(TASK DESCRIPTION)
Of all the entries below, only the lines from the one with "About Us (417, 541)" up to and including the one with "subida? (364, 2323)" are to be duplicated exactly.

(Data extracted from a collection)
_ _ _ _
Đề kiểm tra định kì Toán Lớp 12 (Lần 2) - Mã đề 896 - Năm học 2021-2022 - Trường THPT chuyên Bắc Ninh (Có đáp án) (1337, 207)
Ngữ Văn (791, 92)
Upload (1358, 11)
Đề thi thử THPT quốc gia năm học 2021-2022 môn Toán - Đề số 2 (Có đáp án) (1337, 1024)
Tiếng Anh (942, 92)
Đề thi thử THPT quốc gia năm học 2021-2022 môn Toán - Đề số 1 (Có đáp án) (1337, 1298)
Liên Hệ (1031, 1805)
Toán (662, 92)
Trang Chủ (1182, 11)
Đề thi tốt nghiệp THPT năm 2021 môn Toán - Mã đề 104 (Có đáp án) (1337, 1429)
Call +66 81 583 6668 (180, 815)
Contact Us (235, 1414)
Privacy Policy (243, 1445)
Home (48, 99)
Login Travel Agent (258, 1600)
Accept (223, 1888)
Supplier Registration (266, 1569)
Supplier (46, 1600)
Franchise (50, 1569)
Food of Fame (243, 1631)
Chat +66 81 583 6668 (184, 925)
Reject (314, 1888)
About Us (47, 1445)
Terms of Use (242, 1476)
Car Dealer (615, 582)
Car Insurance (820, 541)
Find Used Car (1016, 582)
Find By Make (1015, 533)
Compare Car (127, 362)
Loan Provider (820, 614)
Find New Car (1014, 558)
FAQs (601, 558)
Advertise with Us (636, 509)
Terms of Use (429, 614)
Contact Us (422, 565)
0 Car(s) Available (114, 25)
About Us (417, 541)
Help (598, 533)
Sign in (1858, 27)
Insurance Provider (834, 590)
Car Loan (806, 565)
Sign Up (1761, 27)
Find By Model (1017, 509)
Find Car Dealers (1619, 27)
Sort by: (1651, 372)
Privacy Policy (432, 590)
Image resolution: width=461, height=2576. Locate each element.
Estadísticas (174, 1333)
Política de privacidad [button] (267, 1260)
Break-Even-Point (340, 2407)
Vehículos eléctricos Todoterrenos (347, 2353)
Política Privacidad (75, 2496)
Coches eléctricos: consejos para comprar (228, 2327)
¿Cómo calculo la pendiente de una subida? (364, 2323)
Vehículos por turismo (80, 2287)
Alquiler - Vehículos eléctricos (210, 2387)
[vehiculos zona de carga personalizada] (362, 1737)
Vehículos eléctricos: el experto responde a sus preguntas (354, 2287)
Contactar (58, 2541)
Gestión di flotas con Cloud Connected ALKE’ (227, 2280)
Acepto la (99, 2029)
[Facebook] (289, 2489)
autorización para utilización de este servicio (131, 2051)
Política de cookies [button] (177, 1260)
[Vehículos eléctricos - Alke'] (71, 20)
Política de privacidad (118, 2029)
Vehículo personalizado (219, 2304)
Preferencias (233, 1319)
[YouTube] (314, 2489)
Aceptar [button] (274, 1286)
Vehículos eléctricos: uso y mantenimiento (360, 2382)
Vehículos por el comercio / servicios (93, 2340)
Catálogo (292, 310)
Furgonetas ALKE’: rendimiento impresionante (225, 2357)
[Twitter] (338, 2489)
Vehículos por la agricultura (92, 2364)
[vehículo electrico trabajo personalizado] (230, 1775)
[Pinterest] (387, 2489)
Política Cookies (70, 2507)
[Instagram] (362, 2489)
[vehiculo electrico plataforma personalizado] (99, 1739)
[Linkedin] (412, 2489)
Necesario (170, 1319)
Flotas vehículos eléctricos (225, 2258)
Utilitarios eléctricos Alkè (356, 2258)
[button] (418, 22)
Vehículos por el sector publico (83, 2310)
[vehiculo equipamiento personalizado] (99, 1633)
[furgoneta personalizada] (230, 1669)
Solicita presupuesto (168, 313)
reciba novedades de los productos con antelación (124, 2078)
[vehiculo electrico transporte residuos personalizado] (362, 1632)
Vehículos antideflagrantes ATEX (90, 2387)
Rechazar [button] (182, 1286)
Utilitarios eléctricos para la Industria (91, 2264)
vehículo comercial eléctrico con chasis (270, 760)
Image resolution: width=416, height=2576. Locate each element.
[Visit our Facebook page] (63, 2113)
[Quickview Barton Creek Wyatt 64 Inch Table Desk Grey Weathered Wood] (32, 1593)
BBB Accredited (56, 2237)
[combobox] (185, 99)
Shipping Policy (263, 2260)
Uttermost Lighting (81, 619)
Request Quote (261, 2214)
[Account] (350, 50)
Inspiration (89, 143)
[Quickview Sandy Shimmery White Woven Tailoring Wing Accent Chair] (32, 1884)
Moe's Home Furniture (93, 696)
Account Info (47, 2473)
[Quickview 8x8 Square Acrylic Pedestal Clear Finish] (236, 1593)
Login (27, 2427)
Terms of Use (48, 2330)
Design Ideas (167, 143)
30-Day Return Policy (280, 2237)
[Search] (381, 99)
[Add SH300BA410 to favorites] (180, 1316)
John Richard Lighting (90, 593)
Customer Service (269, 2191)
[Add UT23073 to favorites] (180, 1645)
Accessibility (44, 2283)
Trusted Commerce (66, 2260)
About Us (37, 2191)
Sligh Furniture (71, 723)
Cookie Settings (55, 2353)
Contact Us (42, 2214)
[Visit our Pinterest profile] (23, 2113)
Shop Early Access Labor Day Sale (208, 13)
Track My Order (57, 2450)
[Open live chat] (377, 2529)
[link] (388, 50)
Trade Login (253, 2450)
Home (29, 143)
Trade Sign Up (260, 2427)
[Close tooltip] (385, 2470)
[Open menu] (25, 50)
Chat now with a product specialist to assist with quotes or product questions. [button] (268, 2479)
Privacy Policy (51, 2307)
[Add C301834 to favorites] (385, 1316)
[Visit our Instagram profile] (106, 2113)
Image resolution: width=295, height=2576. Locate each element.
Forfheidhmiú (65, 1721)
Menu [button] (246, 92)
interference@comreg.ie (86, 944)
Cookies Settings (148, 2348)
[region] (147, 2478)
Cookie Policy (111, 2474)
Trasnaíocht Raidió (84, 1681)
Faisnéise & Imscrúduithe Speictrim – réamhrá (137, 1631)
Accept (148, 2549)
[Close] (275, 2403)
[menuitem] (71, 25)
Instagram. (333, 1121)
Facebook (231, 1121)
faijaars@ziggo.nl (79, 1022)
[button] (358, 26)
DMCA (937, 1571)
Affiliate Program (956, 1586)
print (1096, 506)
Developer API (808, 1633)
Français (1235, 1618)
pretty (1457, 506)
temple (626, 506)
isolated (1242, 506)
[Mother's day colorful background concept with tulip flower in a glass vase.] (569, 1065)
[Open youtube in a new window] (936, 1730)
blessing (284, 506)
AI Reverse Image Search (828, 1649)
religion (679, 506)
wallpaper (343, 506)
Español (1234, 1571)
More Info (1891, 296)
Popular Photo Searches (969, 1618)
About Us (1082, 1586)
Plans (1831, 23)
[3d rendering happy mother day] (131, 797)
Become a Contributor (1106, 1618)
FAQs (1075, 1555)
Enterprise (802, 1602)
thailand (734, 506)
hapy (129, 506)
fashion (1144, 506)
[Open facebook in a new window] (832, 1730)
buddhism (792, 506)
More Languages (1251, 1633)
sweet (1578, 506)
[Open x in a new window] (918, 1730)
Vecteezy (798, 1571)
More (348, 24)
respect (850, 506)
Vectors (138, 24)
_ _ _ _
(TASK ANSWER)
About Us (417, 541)
Help (598, 533)
Sign in (1858, 27)
Insurance Provider (834, 590)
Car Loan (806, 565)
Sign Up (1761, 27)
Find By Model (1017, 509)
Find Car Dealers (1619, 27)
Sort by: (1651, 372)
Privacy Policy (432, 590)
Image resolution: width=461, height=2576. Locate each element.
Estadísticas (174, 1333)
Política de privacidad [button] (267, 1260)
Break-Even-Point (340, 2407)
Vehículos eléctricos Todoterrenos (347, 2353)
Política Privacidad (75, 2496)
Coches eléctricos: consejos para comprar (228, 2327)
¿Cómo calculo la pendiente de una subida? (364, 2323)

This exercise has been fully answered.